For each line below that contains the string "Download", copy that line.
Segment Start: MATERIAL FOR THIS TASK
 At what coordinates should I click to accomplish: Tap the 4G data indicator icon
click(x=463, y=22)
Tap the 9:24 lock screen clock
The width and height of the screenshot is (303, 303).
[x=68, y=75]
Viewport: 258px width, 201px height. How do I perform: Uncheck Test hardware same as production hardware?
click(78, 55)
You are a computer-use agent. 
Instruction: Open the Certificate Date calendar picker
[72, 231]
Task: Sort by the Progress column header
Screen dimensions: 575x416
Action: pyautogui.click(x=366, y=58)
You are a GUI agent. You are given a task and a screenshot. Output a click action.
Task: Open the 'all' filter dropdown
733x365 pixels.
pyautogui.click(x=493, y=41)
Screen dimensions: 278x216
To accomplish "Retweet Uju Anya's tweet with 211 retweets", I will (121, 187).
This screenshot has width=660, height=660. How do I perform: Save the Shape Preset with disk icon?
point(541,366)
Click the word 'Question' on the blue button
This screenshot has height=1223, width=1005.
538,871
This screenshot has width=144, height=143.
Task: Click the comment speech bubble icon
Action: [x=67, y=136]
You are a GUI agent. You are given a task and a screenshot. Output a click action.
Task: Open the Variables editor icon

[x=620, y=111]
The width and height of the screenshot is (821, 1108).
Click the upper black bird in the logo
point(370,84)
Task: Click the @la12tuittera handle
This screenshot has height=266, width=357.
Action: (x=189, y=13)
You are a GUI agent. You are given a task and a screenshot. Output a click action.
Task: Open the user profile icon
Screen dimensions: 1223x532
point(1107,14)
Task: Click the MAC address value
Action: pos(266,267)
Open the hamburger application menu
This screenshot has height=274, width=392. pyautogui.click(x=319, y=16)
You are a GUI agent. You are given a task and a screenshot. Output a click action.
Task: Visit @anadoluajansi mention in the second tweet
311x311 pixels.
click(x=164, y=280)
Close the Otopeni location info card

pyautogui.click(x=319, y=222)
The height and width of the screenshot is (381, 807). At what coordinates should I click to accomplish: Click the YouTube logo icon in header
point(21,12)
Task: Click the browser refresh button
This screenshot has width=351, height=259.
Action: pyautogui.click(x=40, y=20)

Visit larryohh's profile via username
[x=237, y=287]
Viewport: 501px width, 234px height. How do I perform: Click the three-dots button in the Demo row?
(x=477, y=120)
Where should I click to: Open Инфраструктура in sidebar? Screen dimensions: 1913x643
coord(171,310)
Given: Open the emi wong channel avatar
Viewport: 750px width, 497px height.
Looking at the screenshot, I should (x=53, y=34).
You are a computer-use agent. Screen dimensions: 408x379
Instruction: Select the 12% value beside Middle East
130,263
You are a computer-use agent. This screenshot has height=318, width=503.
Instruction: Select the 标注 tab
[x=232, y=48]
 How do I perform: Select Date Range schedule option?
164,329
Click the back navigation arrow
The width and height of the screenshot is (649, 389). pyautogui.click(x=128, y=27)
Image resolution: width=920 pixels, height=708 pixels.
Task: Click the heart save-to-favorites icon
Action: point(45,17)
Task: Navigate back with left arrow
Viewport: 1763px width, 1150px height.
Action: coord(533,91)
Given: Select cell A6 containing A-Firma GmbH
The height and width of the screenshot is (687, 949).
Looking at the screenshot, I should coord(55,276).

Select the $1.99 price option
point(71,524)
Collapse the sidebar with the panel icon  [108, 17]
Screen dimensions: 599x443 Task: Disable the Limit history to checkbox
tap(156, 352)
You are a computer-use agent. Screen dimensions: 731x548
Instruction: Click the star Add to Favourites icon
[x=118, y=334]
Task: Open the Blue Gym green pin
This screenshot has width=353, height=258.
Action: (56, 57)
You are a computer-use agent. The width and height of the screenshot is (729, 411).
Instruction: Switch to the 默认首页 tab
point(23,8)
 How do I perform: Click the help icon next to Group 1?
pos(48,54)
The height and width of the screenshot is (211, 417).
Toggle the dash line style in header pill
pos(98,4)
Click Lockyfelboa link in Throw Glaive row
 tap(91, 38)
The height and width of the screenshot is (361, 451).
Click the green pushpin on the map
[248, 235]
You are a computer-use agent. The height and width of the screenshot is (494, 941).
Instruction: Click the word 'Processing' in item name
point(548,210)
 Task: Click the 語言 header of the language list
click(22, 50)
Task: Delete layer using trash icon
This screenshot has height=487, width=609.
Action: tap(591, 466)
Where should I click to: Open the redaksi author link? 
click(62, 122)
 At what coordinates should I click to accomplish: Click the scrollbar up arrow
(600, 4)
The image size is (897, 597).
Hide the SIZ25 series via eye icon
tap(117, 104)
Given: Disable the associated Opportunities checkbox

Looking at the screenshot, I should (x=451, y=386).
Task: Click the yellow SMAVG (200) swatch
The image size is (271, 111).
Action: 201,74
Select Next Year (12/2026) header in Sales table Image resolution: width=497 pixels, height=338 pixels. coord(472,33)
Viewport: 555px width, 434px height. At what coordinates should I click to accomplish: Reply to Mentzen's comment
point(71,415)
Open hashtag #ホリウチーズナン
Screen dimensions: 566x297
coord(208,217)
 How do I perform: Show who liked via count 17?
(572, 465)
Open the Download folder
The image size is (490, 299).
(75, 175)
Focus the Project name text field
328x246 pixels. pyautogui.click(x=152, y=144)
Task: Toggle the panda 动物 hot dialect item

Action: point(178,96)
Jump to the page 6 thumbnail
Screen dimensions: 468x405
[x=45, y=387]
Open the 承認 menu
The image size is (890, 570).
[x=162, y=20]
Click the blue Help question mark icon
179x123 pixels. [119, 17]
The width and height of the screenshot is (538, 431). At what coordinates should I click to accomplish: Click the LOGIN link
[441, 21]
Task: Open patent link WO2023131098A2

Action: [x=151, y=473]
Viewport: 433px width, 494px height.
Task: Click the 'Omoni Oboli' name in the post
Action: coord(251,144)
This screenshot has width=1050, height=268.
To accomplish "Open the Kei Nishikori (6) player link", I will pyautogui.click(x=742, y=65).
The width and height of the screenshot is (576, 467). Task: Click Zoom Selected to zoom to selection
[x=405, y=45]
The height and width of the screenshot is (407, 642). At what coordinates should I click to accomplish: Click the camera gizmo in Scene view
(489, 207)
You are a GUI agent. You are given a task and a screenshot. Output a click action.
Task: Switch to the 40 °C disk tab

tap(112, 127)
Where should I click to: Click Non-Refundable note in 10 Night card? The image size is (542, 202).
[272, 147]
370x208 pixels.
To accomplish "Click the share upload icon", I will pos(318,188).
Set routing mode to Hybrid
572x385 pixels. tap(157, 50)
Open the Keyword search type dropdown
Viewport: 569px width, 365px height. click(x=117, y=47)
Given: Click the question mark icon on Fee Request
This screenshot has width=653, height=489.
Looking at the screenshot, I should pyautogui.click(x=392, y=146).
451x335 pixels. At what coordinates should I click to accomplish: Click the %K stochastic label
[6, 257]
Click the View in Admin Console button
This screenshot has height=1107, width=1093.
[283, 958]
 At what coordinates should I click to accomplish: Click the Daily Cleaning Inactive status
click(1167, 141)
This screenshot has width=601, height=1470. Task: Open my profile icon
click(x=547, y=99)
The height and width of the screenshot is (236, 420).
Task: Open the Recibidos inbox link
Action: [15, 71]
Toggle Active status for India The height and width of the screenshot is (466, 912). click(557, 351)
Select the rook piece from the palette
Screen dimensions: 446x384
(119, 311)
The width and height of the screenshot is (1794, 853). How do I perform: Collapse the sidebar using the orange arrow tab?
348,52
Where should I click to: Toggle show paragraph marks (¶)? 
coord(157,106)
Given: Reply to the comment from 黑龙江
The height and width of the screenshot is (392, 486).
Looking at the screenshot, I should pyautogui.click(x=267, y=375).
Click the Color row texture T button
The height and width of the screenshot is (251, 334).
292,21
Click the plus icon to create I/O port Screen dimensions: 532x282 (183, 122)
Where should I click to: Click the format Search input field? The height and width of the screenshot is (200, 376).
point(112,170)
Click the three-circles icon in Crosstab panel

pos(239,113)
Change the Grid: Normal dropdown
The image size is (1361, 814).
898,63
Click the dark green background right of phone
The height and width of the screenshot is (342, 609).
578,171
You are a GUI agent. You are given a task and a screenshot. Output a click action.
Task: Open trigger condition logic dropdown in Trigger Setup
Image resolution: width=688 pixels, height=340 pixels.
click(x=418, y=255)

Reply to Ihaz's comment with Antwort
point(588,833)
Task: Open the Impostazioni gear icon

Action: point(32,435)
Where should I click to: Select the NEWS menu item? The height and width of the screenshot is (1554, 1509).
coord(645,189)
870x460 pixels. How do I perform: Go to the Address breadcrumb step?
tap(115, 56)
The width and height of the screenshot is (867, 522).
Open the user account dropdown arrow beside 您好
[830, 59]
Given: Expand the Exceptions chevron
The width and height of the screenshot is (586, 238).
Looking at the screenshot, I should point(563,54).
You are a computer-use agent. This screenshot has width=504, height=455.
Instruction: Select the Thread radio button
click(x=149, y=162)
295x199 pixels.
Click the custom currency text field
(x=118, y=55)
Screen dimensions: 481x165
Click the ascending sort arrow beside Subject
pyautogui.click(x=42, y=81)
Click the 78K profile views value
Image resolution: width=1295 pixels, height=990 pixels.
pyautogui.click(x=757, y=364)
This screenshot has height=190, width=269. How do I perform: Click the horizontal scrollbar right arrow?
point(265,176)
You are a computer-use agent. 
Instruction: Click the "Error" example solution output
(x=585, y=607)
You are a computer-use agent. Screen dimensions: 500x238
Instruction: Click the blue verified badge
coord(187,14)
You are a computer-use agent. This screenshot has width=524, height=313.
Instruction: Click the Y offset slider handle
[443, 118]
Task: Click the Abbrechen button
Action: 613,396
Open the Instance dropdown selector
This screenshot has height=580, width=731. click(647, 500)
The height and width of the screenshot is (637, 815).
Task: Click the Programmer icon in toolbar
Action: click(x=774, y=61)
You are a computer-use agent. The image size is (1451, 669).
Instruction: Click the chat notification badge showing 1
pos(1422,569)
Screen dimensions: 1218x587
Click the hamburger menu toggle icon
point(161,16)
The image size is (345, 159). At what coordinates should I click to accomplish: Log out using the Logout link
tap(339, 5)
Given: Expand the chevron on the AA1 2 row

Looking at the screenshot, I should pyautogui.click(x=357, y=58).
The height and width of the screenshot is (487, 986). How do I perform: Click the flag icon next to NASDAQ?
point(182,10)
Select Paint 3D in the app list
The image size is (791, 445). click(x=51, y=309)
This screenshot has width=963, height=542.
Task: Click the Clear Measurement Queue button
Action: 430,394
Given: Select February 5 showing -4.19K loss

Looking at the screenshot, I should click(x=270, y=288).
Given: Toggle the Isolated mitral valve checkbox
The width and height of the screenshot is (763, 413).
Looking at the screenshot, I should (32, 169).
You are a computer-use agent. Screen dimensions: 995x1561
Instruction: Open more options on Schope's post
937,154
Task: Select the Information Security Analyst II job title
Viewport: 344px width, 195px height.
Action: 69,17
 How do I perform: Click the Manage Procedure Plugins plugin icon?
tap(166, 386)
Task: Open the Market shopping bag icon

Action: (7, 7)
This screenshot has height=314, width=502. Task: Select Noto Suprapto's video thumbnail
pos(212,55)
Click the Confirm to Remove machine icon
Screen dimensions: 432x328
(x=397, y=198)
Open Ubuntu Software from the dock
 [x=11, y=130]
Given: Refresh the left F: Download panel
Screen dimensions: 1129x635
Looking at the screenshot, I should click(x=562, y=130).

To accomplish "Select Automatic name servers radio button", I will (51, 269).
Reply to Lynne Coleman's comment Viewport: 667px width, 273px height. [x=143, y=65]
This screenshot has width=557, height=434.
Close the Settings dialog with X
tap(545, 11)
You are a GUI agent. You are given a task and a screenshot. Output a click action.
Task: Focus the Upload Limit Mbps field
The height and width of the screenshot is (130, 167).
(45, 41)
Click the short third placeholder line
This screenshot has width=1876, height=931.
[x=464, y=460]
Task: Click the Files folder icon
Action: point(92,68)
Segment End: MATERIAL FOR THIS TASK
## EXERCISE ANSWER
Open the Download folder
Given: Refresh the left F: Download panel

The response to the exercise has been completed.